#### STATED PROBLEM A:
In the entries, edit everything from "Design Team (145, 122)" down through the last entry by replacing "Post" with "Beitrag" and leaving all else unchanged.

#### GIVEN PASSAGE:
Map<Integer, Integer> map = new HashMap<>();

// ..

for (int num : nums) {
    presum += num;

    // Check if there's a prefix sum such that presum - k exists
    // NOTE !!! below
    if (map.containsKey(presum - k)) {
        count += map.get(presum - k);
    }

    // Update the map with the current prefix sum
    map.put(presum, map.getOrDefault(presum, 0) + 1);
}

// ..

# 0-2-2) get prefix with range addition

// java

// LC 1094

// ...

int[] prefixSum = new int[1001]; // the biggest array size given by problem

// `init pre prefix sum`
for (int[] t : trips) {
    
    int amount = t[0];
    int start = t[1];
    int end = t[2];

    /**
     *  NOTE !!!!
     *
     *   via trick below, we can `efficiently` setup prefix sum
     *   per start, end index
     *
     *   -> we ADD amount at start point (customer pickup up)
     *   -> we MINUS amount at `end point` (customer drop off)
     *
     *   -> via above, we get the `adjusted` `init prefix sum`
     *   -> so all we need to do next is :
     *      -> loop over the `init prefix sum`
     *      -> and keep adding `previous to current val`
     *      -> e.g. prefixSum[i] = prefixSum[i-1] + prefixSum[i]
     *
     */
    prefixSum[start] += amount;
    prefixSum[end] -= amount;
}

// update `prefix sum` array
for (int i = 1; i < prefixSum.length; i++) {
    prefixSum[i] += prefixSum[i - 1];
}


// ...

# 1) General form

# 1-1) Basic OP

# 2) LC Example

# 2-1) Flip String to Monotone Increasing

# LC 926. Flip String to Monotone Increasing
# NOTE : there is also dp approaches
# V0 
# IDEA : PREFIX SUM
class Solution(object):
    def minFlipsMonoIncr(self, S):
        # get pre-fix sum
        P = [0]
        for x in S:
            P.append(P[-1] + int(x))
        # find min
        res = float('inf')
        for j in range(len(P)):
            res = min(res, P[j] + len(S)-j-(P[-1]-P[j]))
        return res

# V1
# IDEA : PREFIX SUM
# https://leetcode.com/problems/flip-string-to-monotone-increasing/solution/
class Solution(object):
    def minFlipsMonoIncr(self, S):
        # get pre-fix sum
        P = [0]
        for x in S:
            P.append(P[-1] + int(x))

#### STATED PROBLEM B:
Continue the prefix sum notes from the point at which they stop.

#### MATERIAL TO PROCESS:
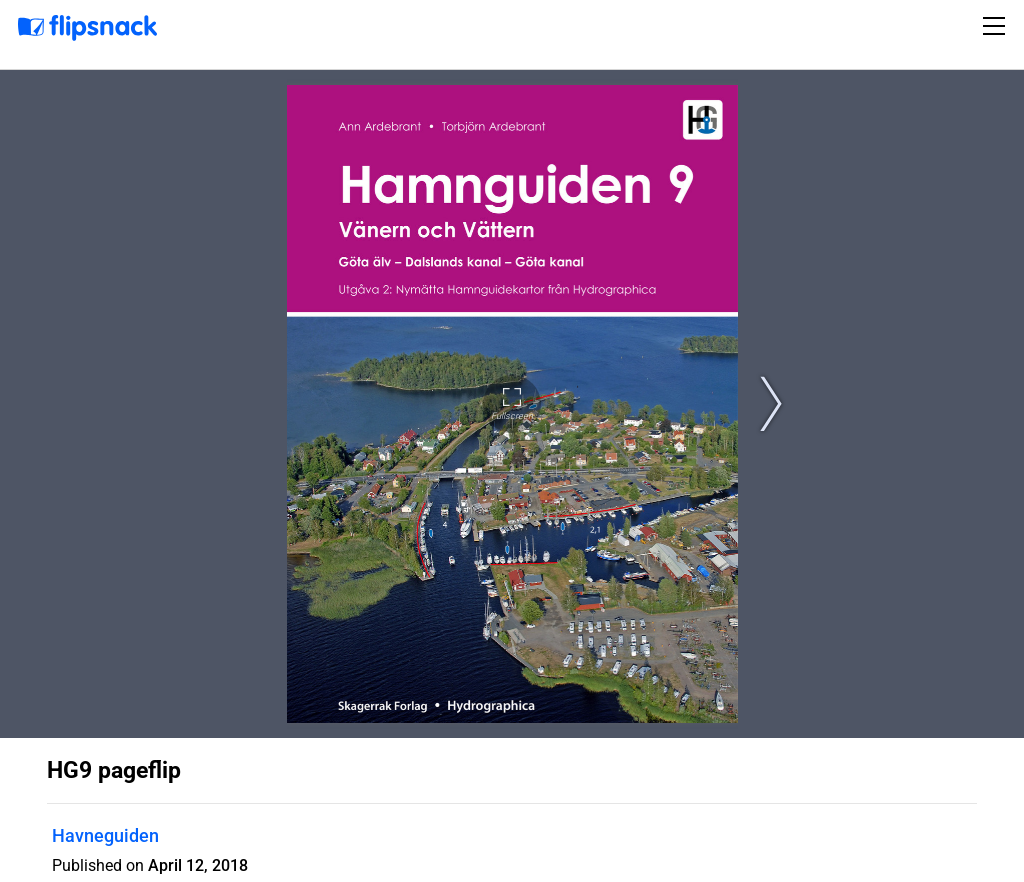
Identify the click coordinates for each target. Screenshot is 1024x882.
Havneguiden (105, 835)
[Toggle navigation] (997, 26)
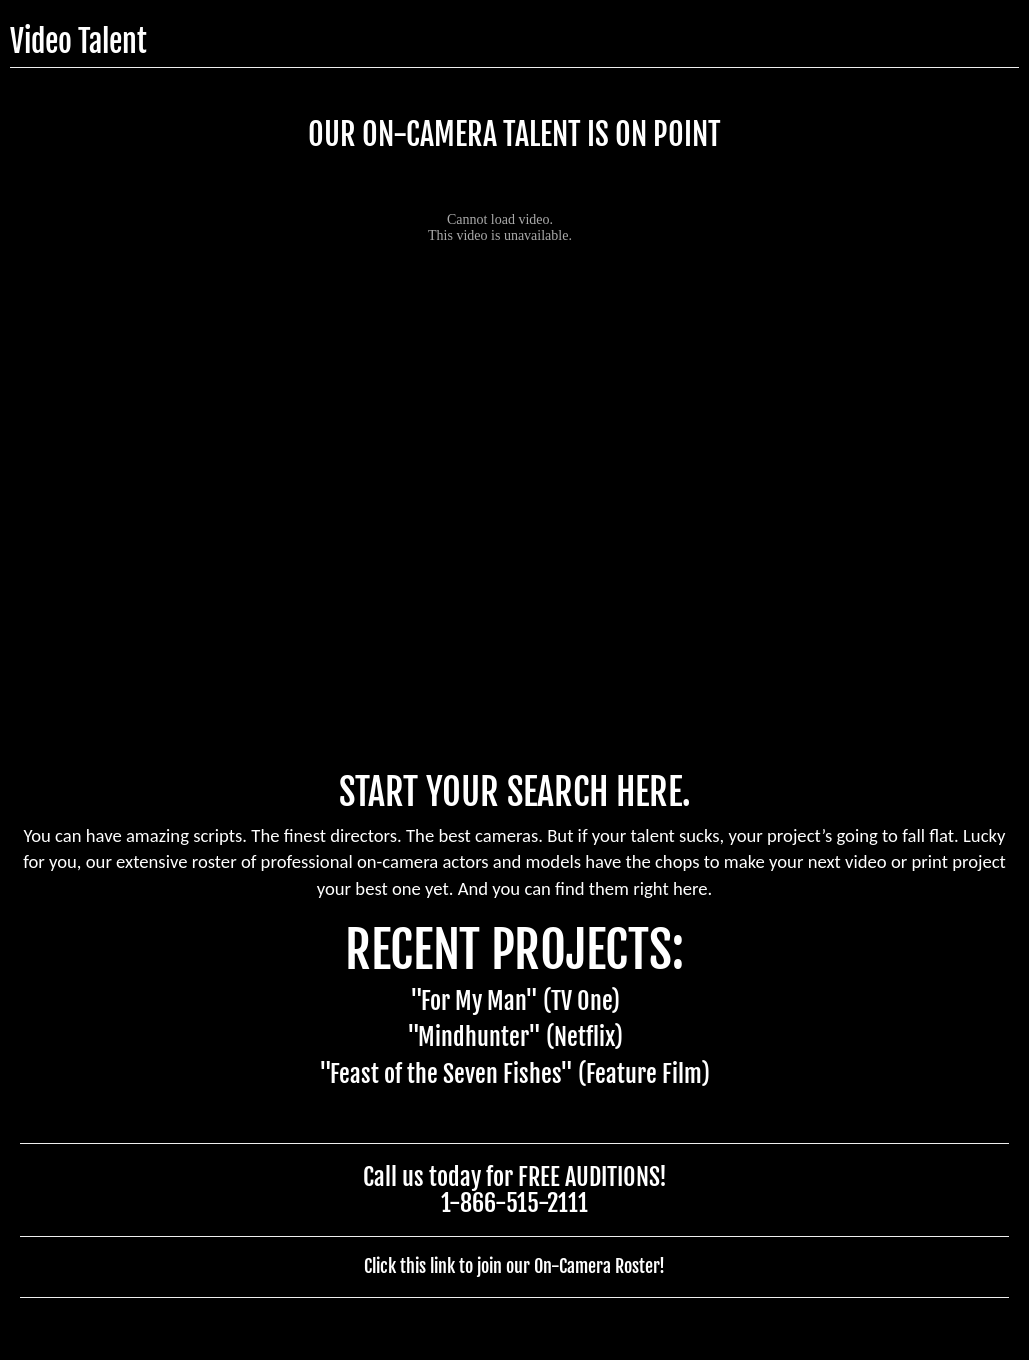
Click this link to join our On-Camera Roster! (514, 1266)
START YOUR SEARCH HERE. (515, 792)
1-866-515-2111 (514, 1203)
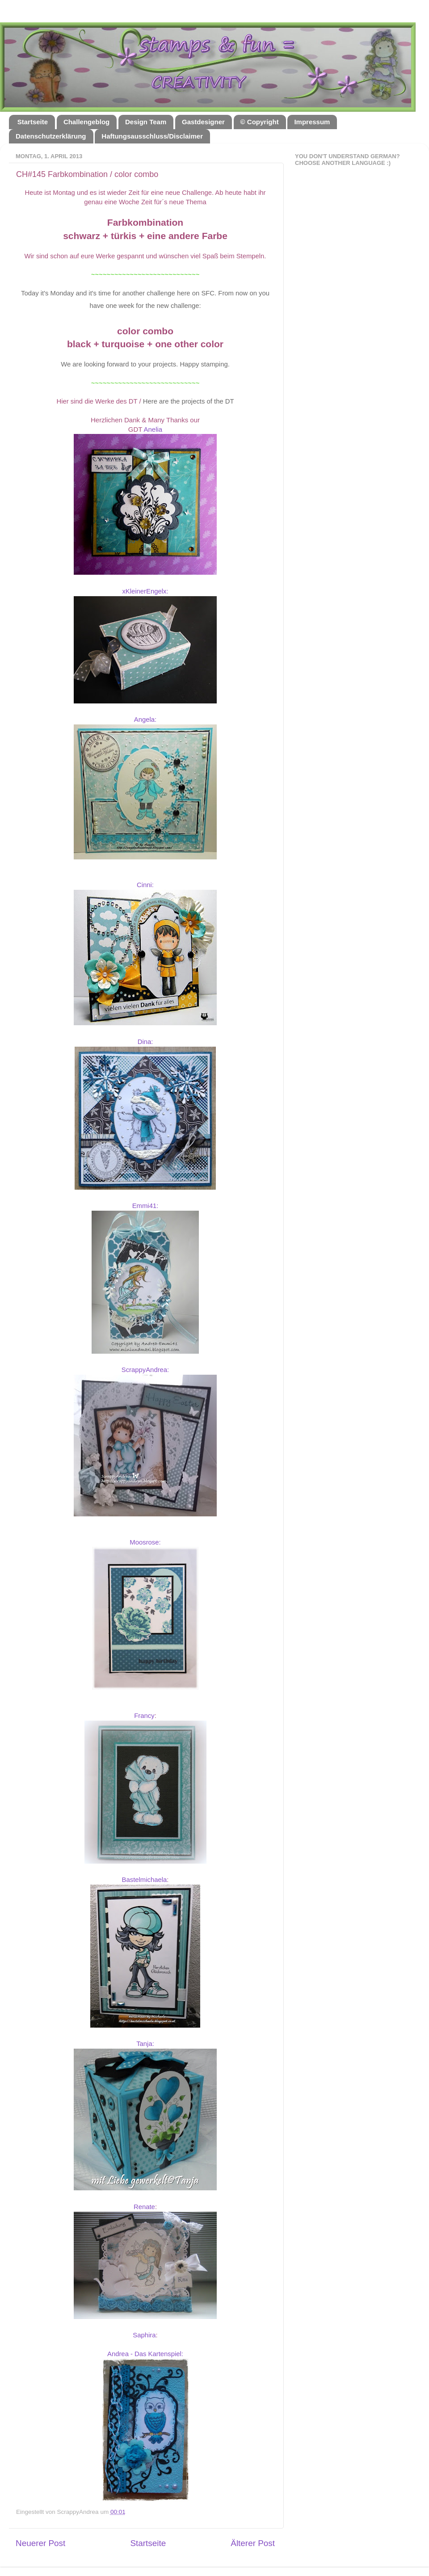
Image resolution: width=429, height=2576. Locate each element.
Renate (144, 2206)
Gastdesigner (203, 122)
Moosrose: (145, 1542)
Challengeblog (86, 122)
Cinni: (145, 884)
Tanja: (145, 2043)
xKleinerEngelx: (145, 591)
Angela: (145, 719)
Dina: (145, 1041)
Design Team (145, 122)
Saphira (144, 2335)
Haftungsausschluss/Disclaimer (152, 136)
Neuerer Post (40, 2543)
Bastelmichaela (144, 1879)
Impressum (312, 122)
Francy (144, 1715)
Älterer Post (253, 2543)
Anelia (153, 429)
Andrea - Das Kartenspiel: (145, 2353)
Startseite (32, 122)
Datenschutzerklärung (51, 136)
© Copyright (259, 122)
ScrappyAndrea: (145, 1369)
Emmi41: (145, 1205)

#### EXPECTED OUTPUT A:
Design Team (145, 122)
Saphira (144, 2335)
Haftungsausschluss/Disclaimer (152, 136)
Neuerer Beitrag (40, 2543)
Bastelmichaela (144, 1879)
Impressum (312, 122)
Francy (144, 1715)
Älterer Beitrag (253, 2543)
Anelia (153, 429)
Andrea - Das Kartenspiel: (145, 2353)
Startseite (32, 122)
Datenschutzerklärung (51, 136)
© Copyright (259, 122)
ScrappyAndrea: (145, 1369)
Emmi41: (145, 1205)

#### EXPECTED OUTPUT B:
        # return min
        return min(P[j] + len(S)-j-(P[-1]-P[j])
                   for j in range(len(P)))

# 2-2) Range Addition

# LC 370. Range Addition
# V0
# IDEA : double loop -> 2 single loops,  prefix sum
class Solution(object):
    def getModifiedArray(self, length, updates):
        # edge case
        if not length:
            return
        if length and not updates:
            return [0 for i in range(length)]
        # init res
        res = [0 for i in range(length)]
        # get cumsum on start and end idx
        # then go through res, adjust the sum
        for _start, _end, val in updates:
            res[_start] += val
            if _end+1 < length:
                res[_end+1] -= val

        #print ("res = " + str(res))
        cur = 0
        for i in range(len(res)):
            cur += res[i]
            res[i] = cur
        #print ("--> res = " + str(res))
        return res

# V0'
# IDEA : double loop -> 2 single loops,  prefix sum
class Solution(object):
    def getModifiedArray(self, length, updates):
        # NOTE : we init res with (len+1)
        res = [0] * (length + 1)
        """
        NOTE !!!

        -> We split double loop into 2 single loops
        -> Steps)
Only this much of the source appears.